◆ Page extract
::::::

Illinois Congressman Chuy García announces run for Chicago mayor

Fresh off winning reelection to Illinois' 4th Congressional District, the progressive Democrat has thrown his hat into the Windy City's already crowded mayoral race.

CHICAGO (CN) — Democratic Congressman Jesús “Chuy” García announced he was entering the 2023 Chicago mayoral race on Thursday, less than 48 hours after winning reelection to his seat in Illinois' 4th Congressional District.

"This is significant," Evan McKenzie, head of the University of Illinois - Chicago political science department, told Courthouse News following the announcement. "He's a member of Congress, he has the visibility of having run before, he's popular in Chicago politics."

García is one of several progressives challenging Democratic incumbent Lori Lightfoot, whose relationship with the city's nascent left has steadily soured since she took office in 2019, running as a reformer. The mayoral election is set for Feb. 28.

"We live in the City of Broad Shoulders, but today, Chicagoans are calling out for help," García said in his campaign announcement. "From crime to unemployment to affordable housing, there is so much uncertainty ahead."

García was born in the Mexican state of Durango in 1956, his father working as a farm laborer in the U.S. under the WWII-era bracero program. He immigrated with his family to Chicago in 1965, and has been involved in local politics since the early 1980s. Besides representing the 4th District, he has served as a labor organizer, a committee member of the Cook County Democratic Party and an Illinois state senator.

He also ran for the Chicago mayorship once before, in 2015. Though he lost to then-incumbent Rahm Emanuel by 13 points, his campaign was seen as a rebuke to Emanuel's austerity policies. These included rate hikes for Chicago's public transit system and the single largest public school closure in the city's history - under the watch of Emanuel's appointed public school board, 50 schools, mostly in the city's low-income Black and Latino neighborhoods, shuttered. The for-profit charter schools that emerged to replace them remain a thorny political issue in Chicago to this day.

In his campaign announcement, García stressed his connection to another progressive figure in Chicago politics – Harold Washington, the city's first Black mayor. Washington served as mayor from 1983 to 1987, and was allied with García at a time when most white City Council members and local Democratic operatives opposed him. García's campaign announcement comes 40 years to the day after Washington announced his own mayoral candidacy.

"As our movement did 40 years ago, when Harold Washington announced his run for mayor, we're standing together to say it's time for City Hall to work on behalf of all its people," García said.

But García is not the only progressive in the crowded race. Of the dozen declared candidates, Illinois state Representative Kam Buckner, D-Chicago, local community organizer Ja'Mal Green and Cook County Commissioner Brandon Johnson all run to Mayor Lori Lightfoot's left. Johnson in particular is in a strong position to dominate the race's left flank, having been endorsed by the Chicago Teachers Union and Service Employees International Union Local 73.

Johnson's office did not respond to a request for comment on what García's candidacy means for the commissioner's own.

::::::

◆ Written instruction 1
Copy the entries word for word, from the line with "Terug naar homepage (784, 736)" to the line with "Flo for Getting Pregnant (100, 936)", both included. Leave out the pictures.

◆ Data to process
::::::

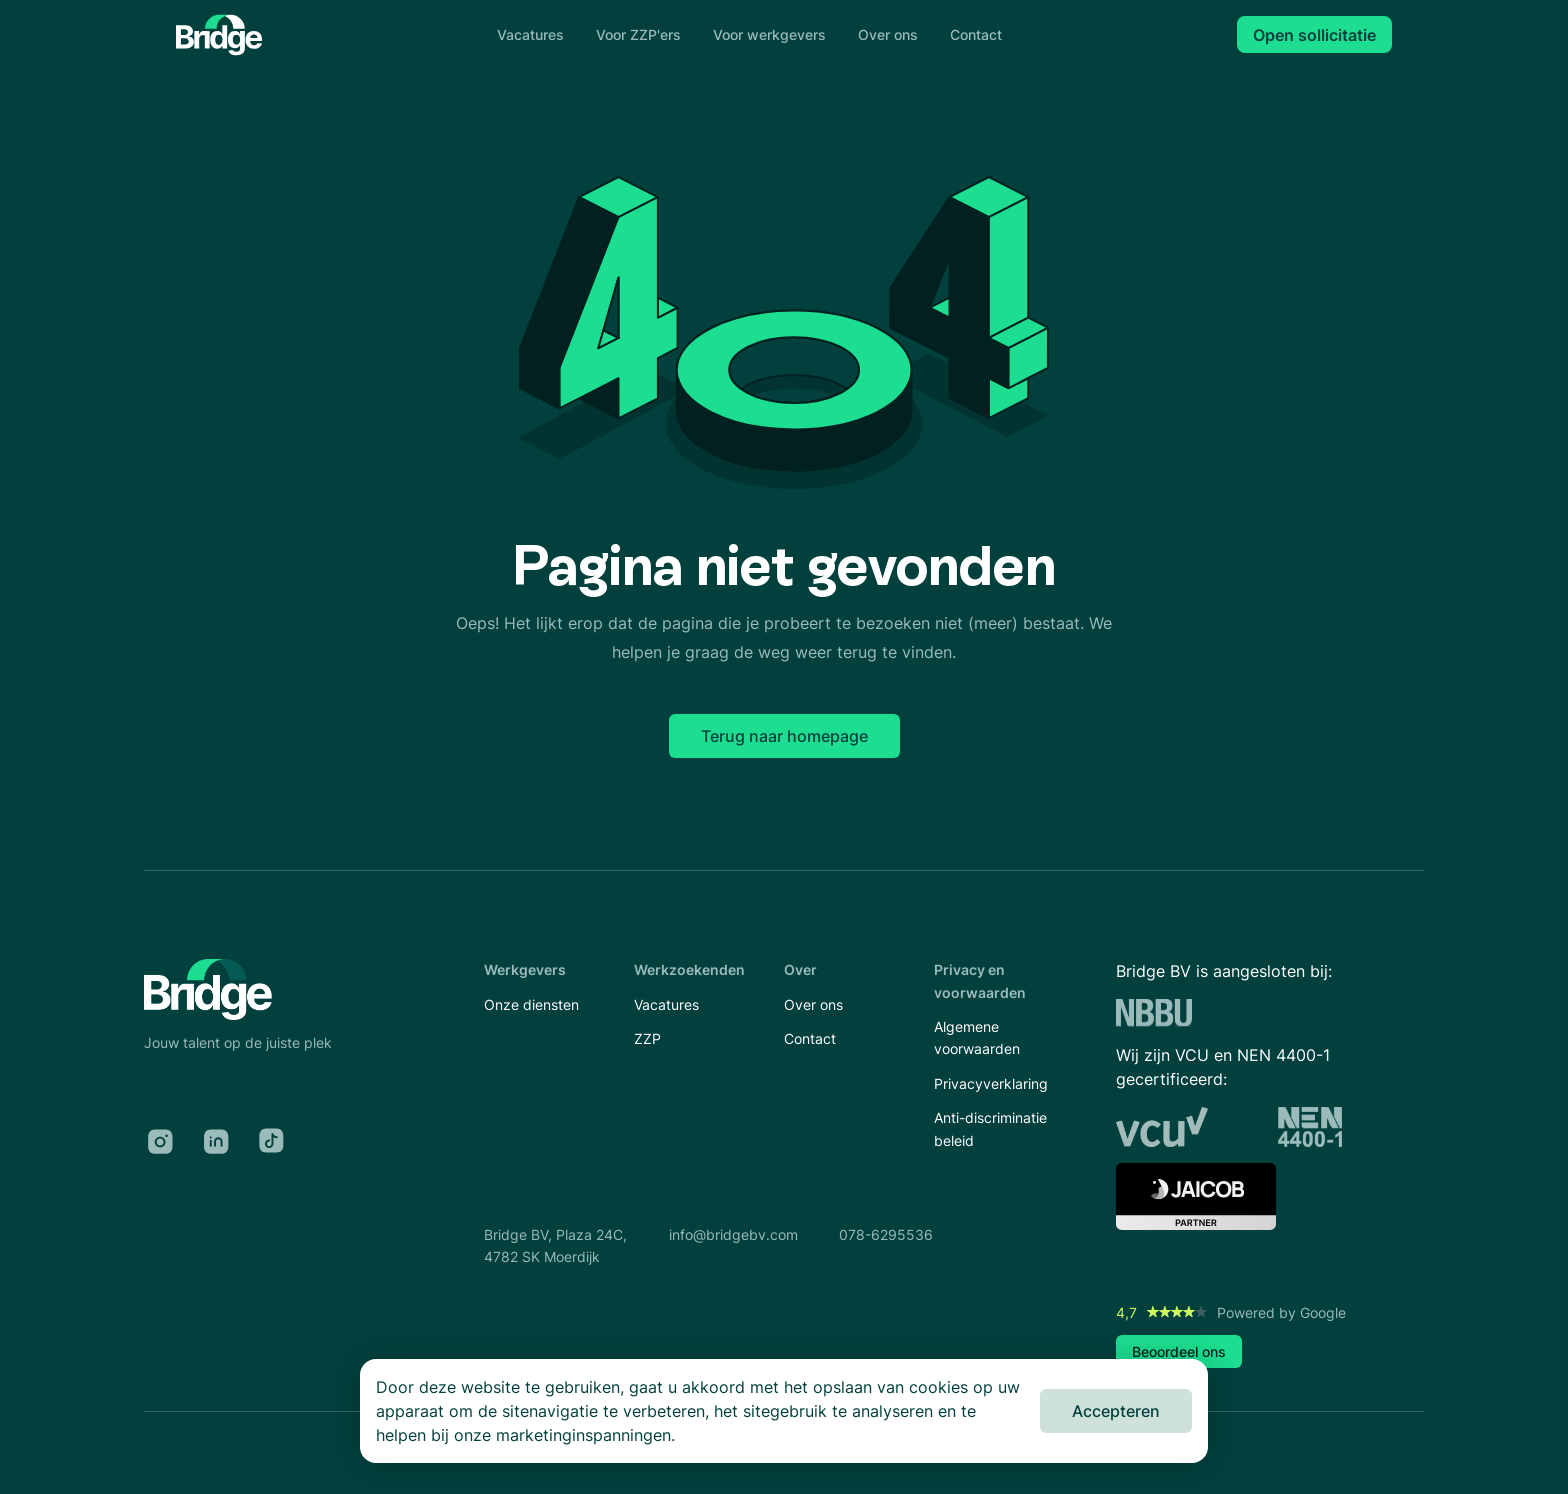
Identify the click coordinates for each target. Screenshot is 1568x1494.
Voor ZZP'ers (638, 34)
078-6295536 (886, 1234)
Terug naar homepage (784, 736)
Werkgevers (525, 969)
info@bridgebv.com (733, 1234)
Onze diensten (531, 1004)
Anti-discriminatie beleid (990, 1128)
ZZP (647, 1038)
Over (800, 969)
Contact (976, 34)
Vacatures (530, 34)
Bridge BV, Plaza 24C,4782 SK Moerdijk (555, 1245)
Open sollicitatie (1314, 35)
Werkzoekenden (689, 969)
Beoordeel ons (1179, 1351)
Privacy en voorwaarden (980, 980)
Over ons (888, 34)
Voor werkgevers (769, 34)
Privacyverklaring (991, 1083)
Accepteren (1116, 1411)
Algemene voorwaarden (977, 1037)
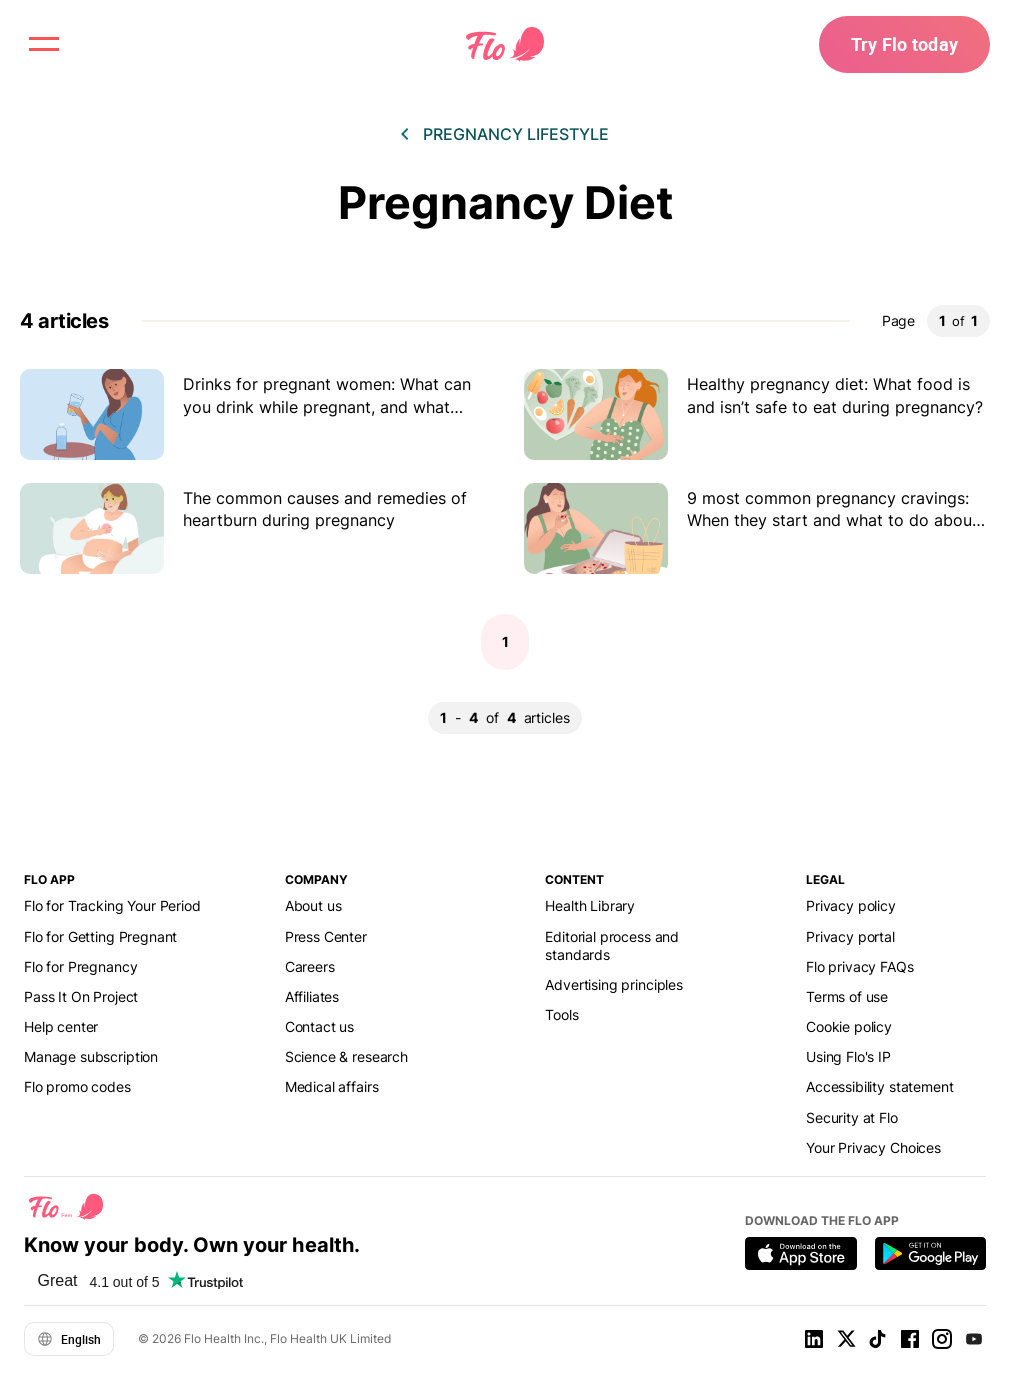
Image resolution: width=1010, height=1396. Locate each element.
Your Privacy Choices (873, 1147)
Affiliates (312, 996)
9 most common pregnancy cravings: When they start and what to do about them (832, 520)
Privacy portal (850, 936)
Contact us (319, 1026)
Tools (561, 1014)
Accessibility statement (879, 1086)
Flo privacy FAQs (860, 966)
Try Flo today (904, 44)
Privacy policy (851, 905)
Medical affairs (332, 1086)
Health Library (590, 905)
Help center (61, 1026)
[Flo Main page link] (505, 45)
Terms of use (847, 996)
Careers (310, 966)
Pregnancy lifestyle (516, 134)
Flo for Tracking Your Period (112, 905)
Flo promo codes (77, 1086)
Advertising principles (614, 984)
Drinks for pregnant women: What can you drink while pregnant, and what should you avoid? (327, 406)
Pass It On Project (81, 996)
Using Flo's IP (848, 1056)
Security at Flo (852, 1117)
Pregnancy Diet (505, 202)
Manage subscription (91, 1056)
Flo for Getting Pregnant (100, 936)
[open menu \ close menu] (44, 44)
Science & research (346, 1056)
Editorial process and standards (612, 945)
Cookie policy (849, 1026)
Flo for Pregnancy (80, 966)
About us (313, 905)
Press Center (326, 936)
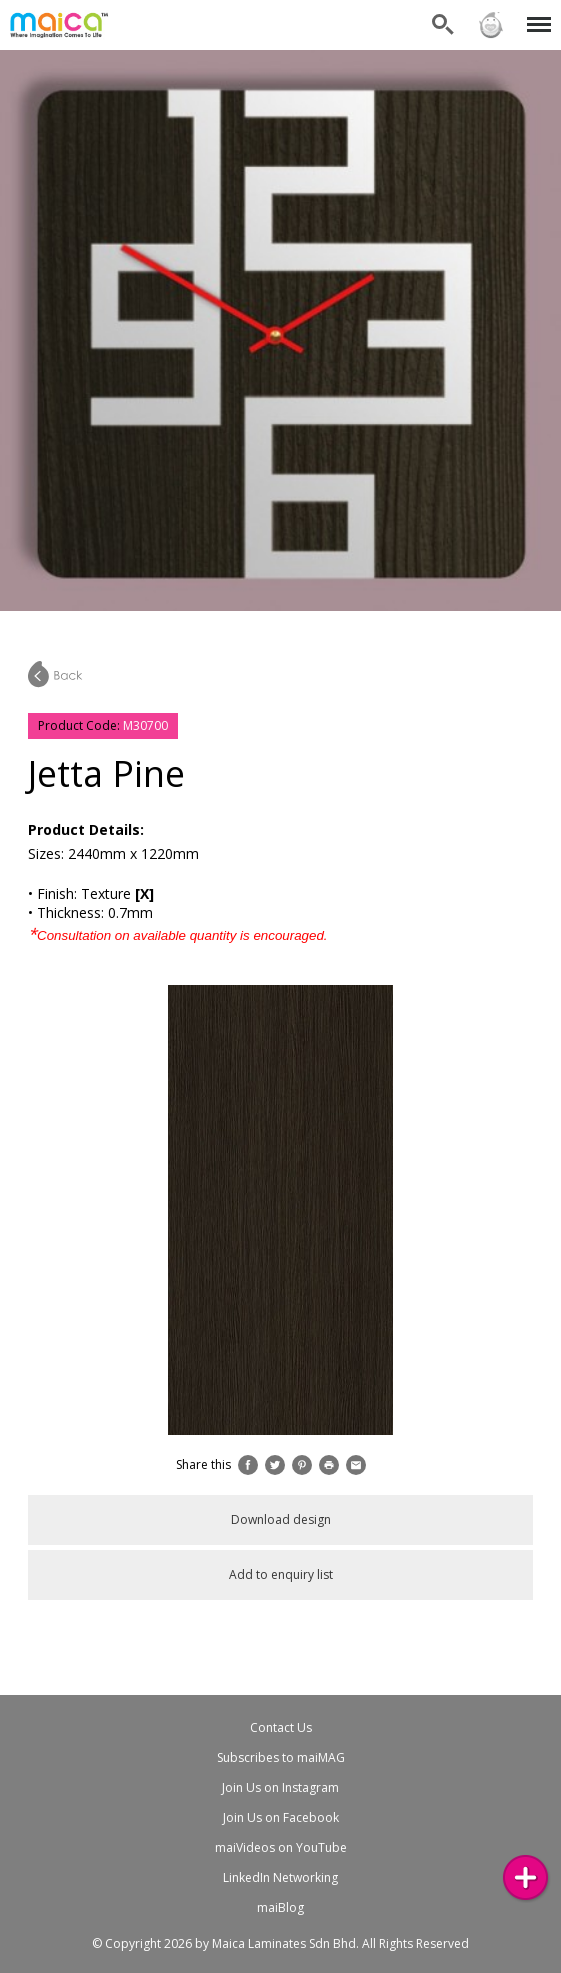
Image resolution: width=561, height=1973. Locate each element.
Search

::::::

◆ Written instruction 2
Answer from the article on García's mayoral bid:
(a) In what year did García immigrate with his family to Chicago?
(b) By how many points did he lose to Rahm Emanuel in 2015?
(c) On what date is the mayoral election set?

◆ Expected answer 1
Terug naar homepage (784, 736)
Werkgevers (525, 969)
info@bridgebv.com (733, 1234)
Onze diensten (531, 1004)
Anti-discriminatie beleid (990, 1128)
ZZP (647, 1038)
Over (800, 969)
Contact (976, 34)
Vacatures (530, 34)
Bridge BV, Plaza 24C,4782 SK Moerdijk (555, 1245)
Open sollicitatie (1314, 35)
Werkzoekenden (689, 969)
Beoordeel ons (1179, 1351)
Privacy en voorwaarden (980, 980)
Over ons (888, 34)
Voor werkgevers (769, 34)
Privacyverklaring (991, 1083)
Accepteren (1116, 1411)
Algemene voorwaarden (977, 1037)
Image resolution: width=1010, height=1396. Locate each element.
Your Privacy Choices (873, 1147)
Affiliates (312, 996)
9 most common pregnancy cravings: When they start and what to do about them (832, 520)
Privacy portal (850, 936)
Contact us (319, 1026)
Tools (561, 1014)
Accessibility statement (879, 1086)
Flo privacy FAQs (860, 966)
Try Flo today (904, 44)
Privacy policy (851, 905)
Medical affairs (332, 1086)
Health Library (590, 905)
Help center (61, 1026)
[Flo Main page link] (505, 45)
Terms of use (847, 996)
Careers (310, 966)
Pregnancy lifestyle (516, 134)
Flo for Tracking Your Period (112, 905)
Flo promo codes (77, 1086)
Advertising principles (614, 984)
Drinks for pregnant women: What can you drink while pregnant, and what should you avoid? (327, 406)
Pass It On Project (81, 996)
Using Flo's IP (848, 1056)
Security at Flo (852, 1117)
Pregnancy Diet (505, 202)
Manage subscription (91, 1056)
Flo for Getting Pregnant (100, 936)

◆ Expected answer 2
(a) 1965
(b) 13 points
(c) Feb. 28